Notably, whereas this statute refers solely to “testimony,” it’s unlikely that paperwork with out testimony can be of any profit in a PTAB continuing with out authenticating testimony. However not less than the Tenth Circuit has held, in a slim holding, {that a} separate deposition subpoena just isn’t required to acquire paperwork. See El Encanto, Inc. v. Hatch Chile Co., Inc., 825 F.3d 1161, 1167 (tenth Cir. 2016). It doesn’t, nonetheless, appear to alleviate litigants of any of the opposite necessities of part 24, as mentioned beneath.
Finest Practices for Issuance and Enforcement of PTAB Subpoenas
There are a selection of pitfalls that events could encounter within the course of above. It’s crucial that events intently and thoroughly comply with the procedures at every step of the way in which. As a result of timing of PTAB proceedings, any delays or errors in acquiring discovery may be deadly to the hassle.
Initially, events ought to make a strong and thorough displaying on every of the Garmin components outlined above. The PTAB has denied requests for subpoenas the place, for instance, the celebration had not contacted a 3rd celebration to see if they’d the data and can be keen to supply it. In Toshiba Corp. v. Optical Gadgets, LLC, IPR2014-01445 (Paper 14) (Could 8, 2015), for instance, the PTAB decided that the petitioner’s failure to take action constituted a failure to display that it was “past mere risk and mere allegation” that there was a must compel third-party discovery, or that such compelled discovery would produce the data sought. Practitioners ought to due to this fact make all makes an attempt to acquire the data voluntarily from third events earlier than in search of a subpoena.

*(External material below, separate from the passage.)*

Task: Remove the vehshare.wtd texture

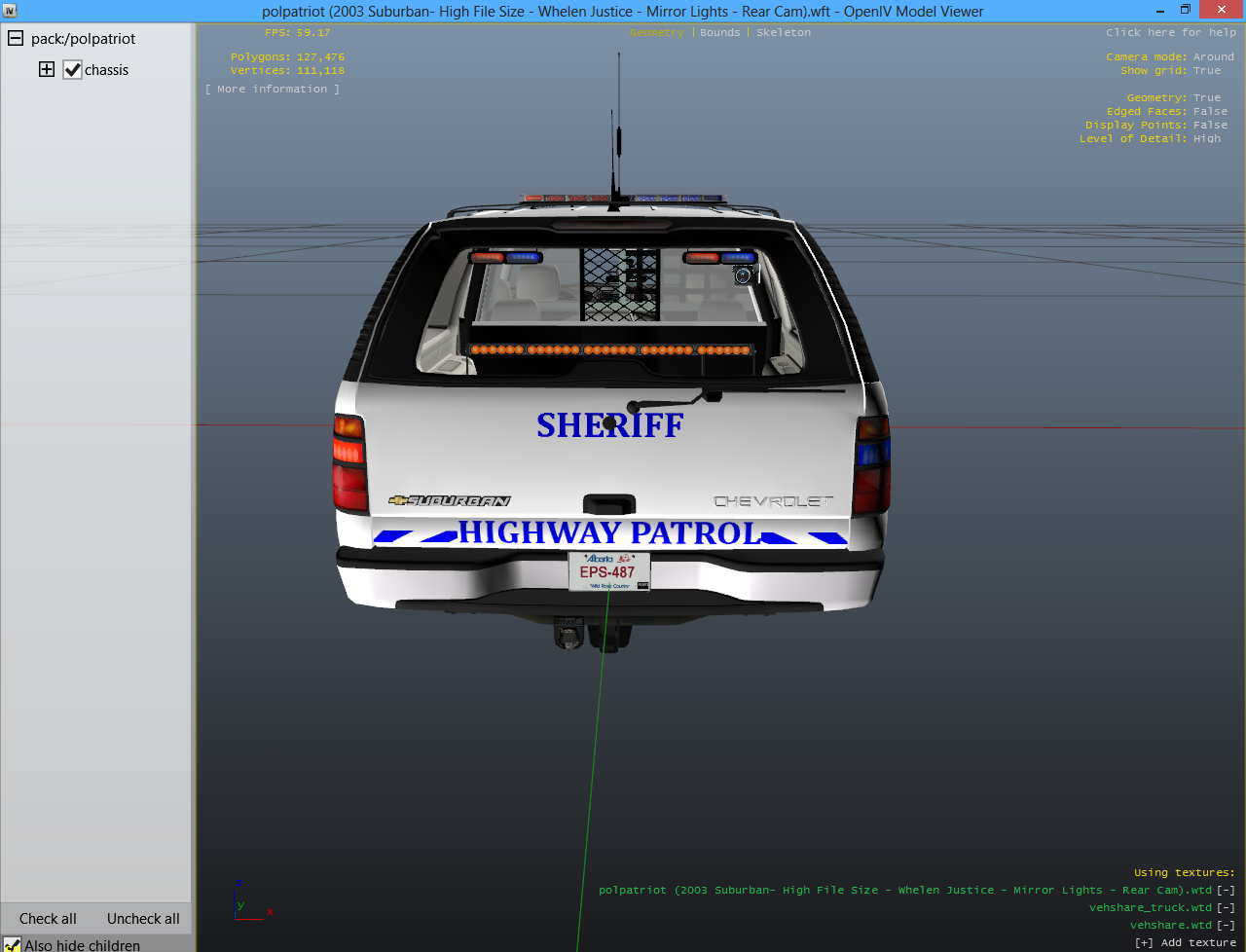Action: tap(1226, 926)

Additional, as soon as a celebration obtains authorization from the PTAB for a subpoena, it should proceed strict compliance with the PTAB statutory necessities. The celebration can’t merely function as in federal litigation, the place attorneys can challenge subpoenas just by signing them. 35 U.S.C. § 24 is evident that the subpoena have to be issued by the federal court docket. The celebration in search of the subpoena should open a miscellaneous matter and have the clerk challenge a subpoena. Absent doing so, courts have denied requests to compel compliance with subpoenas, noting that 35 U.S.C. § 24 “specifies that the subpoena have to be issued by the clerk.” See Waterdrop Microdrink GmbH, 2024 WL 277461, at *4 (denying movement to compel TTAB subpoena); Tiger Lily Ventures Ltd. v. Barclays Cap. Inc., No. 17MISC499GBDKNF, 2018 WL 2316727, at *2 (S.D.N.Y. Could 22, 2018) (denying movement to compel TTAB subpoena the place “it’s undisputed that [the party’s] attendance on the deposition was not compelled by a subpoena issued by the Clerk of this Court docket”).

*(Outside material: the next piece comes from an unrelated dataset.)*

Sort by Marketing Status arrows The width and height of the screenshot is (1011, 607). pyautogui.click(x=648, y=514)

That is true even within the face of arguments from litigants that this elevates “kind over substance.” “No matter whether or not the requirement elevates kind over substance, nonetheless, Part 34 units forth the process by which a celebration can get hold of issuance of a subpoena, and Plaintiff didn’t comply with that process.” Waterdrop Microdrink GmbH, 2024 WL 277461, at *5 (denying movement to compel).
Proceed with Warning
PTAB subpoenas may be helpful to acquire key discovery in PTAB proceedings. However the restricted caselaw and complicated statutory scheme make it vital for practitioners to be cautious when in search of such subpoenas and to make sure absolute compliance with the entire necessities.